Show HN: A completely different way to write responsive, vanilla, CSS - James0x57
https://propjockey.github.io/css-media-vars/
======
James0x57
I know the docs need a little love but I think this has potential to be a game
changer for writing responsive CSS. It has named breakpoints, lets you write
DRY selectors, doesn't rely on JS or any sort of build step, and if you're
already used to seeing --css-variables it's easier to read/maintain too.

I've created a couple JS Bins if you want to play around with it a bit, resize
the "output" pane to see it update:

Minimal example:
[https://jsbin.com/giqedowale/edit?css,output](https://jsbin.com/giqedowale/edit?css,output)

More involved example:
[https://jsbin.com/yicuqujehe/1/edit?html,css,output](https://jsbin.com/yicuqujehe/1/edit?html,css,output)
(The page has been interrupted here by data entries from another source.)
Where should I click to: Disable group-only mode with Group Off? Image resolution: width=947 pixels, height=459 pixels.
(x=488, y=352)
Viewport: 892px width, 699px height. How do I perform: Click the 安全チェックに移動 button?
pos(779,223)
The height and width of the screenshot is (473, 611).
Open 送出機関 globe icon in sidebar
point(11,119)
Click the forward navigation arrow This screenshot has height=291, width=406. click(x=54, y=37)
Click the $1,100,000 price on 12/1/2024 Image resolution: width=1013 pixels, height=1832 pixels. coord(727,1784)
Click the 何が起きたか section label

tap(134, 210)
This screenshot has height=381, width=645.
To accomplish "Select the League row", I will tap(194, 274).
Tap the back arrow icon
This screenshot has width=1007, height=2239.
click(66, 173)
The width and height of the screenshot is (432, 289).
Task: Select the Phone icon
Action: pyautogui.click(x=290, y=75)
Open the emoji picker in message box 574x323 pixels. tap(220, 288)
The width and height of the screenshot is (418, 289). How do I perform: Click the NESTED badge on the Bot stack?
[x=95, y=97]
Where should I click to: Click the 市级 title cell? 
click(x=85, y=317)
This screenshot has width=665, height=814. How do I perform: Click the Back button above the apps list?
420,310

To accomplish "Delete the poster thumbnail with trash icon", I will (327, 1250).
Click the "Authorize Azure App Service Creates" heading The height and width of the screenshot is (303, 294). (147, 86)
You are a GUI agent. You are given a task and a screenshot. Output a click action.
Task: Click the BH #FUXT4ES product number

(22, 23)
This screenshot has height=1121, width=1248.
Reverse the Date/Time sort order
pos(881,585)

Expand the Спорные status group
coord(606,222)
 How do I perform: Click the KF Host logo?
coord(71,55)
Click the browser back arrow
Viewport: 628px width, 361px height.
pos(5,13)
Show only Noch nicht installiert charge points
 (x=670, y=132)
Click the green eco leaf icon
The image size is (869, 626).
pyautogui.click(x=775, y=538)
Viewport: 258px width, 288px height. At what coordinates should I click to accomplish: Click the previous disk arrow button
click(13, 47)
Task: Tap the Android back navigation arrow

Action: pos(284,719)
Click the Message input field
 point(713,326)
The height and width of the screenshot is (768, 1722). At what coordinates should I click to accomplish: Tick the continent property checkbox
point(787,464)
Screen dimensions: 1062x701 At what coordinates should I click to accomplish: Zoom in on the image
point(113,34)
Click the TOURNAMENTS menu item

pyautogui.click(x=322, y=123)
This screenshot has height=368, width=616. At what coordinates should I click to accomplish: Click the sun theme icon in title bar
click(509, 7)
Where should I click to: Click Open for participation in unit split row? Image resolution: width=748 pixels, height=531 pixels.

If you're familiar with CSS, it may seem like it's impossible for this to work
without scripts, but while working on another project I realized in the CSS
Spec for custom properties that combining a few small details they've
highlighted, in a specific order, it makes it possible to do all kinds of
things that have never been possible before in CSS. This is the first project
I've released using the idea.

Anyway, it's totally free and open source too so hack away if you'd like!
[https://github.com/propjockey/css-media-
vars](https://github.com/propjockey/css-media-vars)

I'll probably be refreshing this page for a while, so I'm happy to answer any
questions or dive into the CSS Spec with you and talk about the tech if you're
curious!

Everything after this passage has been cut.